四国八十八ヵ所霊場巡り、いわゆる「お遍路」は都会から離れた自然の溢れる四国に癒しを求めるためて世界各地から人があるまります。
弘法大師空海の時代から続くお遍路は1200年の歴史があります。以前はお遍路と言えば修行や懺悔・救済を目的とする過酷なものでした。そこで、お遍路の道中で息絶えることを覚悟していたため白装束を最初から着て巡っていたのです。
1200年にわたって人々が歩いてきた四国のお遍路道はまさにパワースポットです。最近では歴史あるお遍路を気軽に楽しめるようになりました。
お遍路では基本的に88の札所を巡りますが、仏教的な信仰をもって実行している人は少数派です。ほとんどのお遍路さんは観光を目的として楽しみながらお遍路をしています。
私は大学時代に四国に住んでいたこともあって歩いてお遍路を回りました。
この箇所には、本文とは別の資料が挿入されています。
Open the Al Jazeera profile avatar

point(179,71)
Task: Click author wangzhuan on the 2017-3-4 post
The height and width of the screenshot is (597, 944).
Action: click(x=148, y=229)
その経験では気づきと学びが沢山あり、その中の一つに「歩き遍路では癒されない」ということがあります。

癒しを感じるのは最初の2時間まで

歩いてお遍路をすることを「歩き遍路」と言います。88の札所は四国を一周するように配置されているためすべての道のりを歩いて巡ると1400kmほど歩かなければなりません。
自動車やバスが普及したのは昭和時代なので、昭和以前のお遍路は歩き遍路が主流でした、しかし現在では圧倒的に歩き遍路は少数派です。
しかし次々と巡る観光バスへんろと違って、自分の足で進む歩きお遍路は四国のゆっくり流れる時間に身を任せて、気持ちの良いそよ風の中、金剛杖をつきながら癒しの旅ができると考えるかもしれません。
しかし、これは間違いです。
実際に歩き遍路をやってみると分かることですが、開始2時間以内に田舎の風景には飽きてしまいます。最初は「絶景かな」と感動するかもしれませんが、それ以後は同じ絶景しか見られません。
特に、初めてのお遍路だった場合は、白衣を着て歩いている姿や本堂の前でお経を唱えることに恥ずかしさを感じてしまうことがあります。また、長距離を歩くことに慣れていないため筋肉痛になってしまいます。
さらに、その日の宿の事や次の日の計画、食事やトイレの事を考えていると頭がいっぱいになり、癒されている時間は残っていません。そのため、必死の形相で歩いているお遍路さんにすれ違うこともあります。

お遍路では成長する

歩き遍路は体力、精神力、忍耐力を必要とするため癒しは得られません。しかし、得られるものは得られます。それは自分自身の成長です。
1番札所から88番札所に歩いて行くだけで、旅に出る前の自分とは全くの別人と感じることができます。レベル1からレベル88までアップするような感覚です。
自動車や観光バスによるお遍路では歩き遍路による成長には到底及びません。自分の足で歩いたからこそのものなのです。
日常生活では自分の成長を実感できる状況は滅多にありません。努力をしていたとしても実を結ぶとは限らないからです。しかし、お遍路では1歩1歩着実に進むことで必ずゴールにたどり着けるようになっています。
その成功体験がお遍路を終えた後に自信になって新しいことに挑戦できるようになります。

癒しを求めるなら観光バスで

歩き遍路は費用と時間がかかります。また、疲れるだけで癒しは得られません。
そこで、癒しを求めたい方は観光バスによるお遍路ツアーか別の観光のついでに数ヶ所巡るような旅が向いています。
お寺の雰囲気、白衣のお遍路さん、読経の声、鐘の音などあなたを癒してくれるものが沢山あるはずです。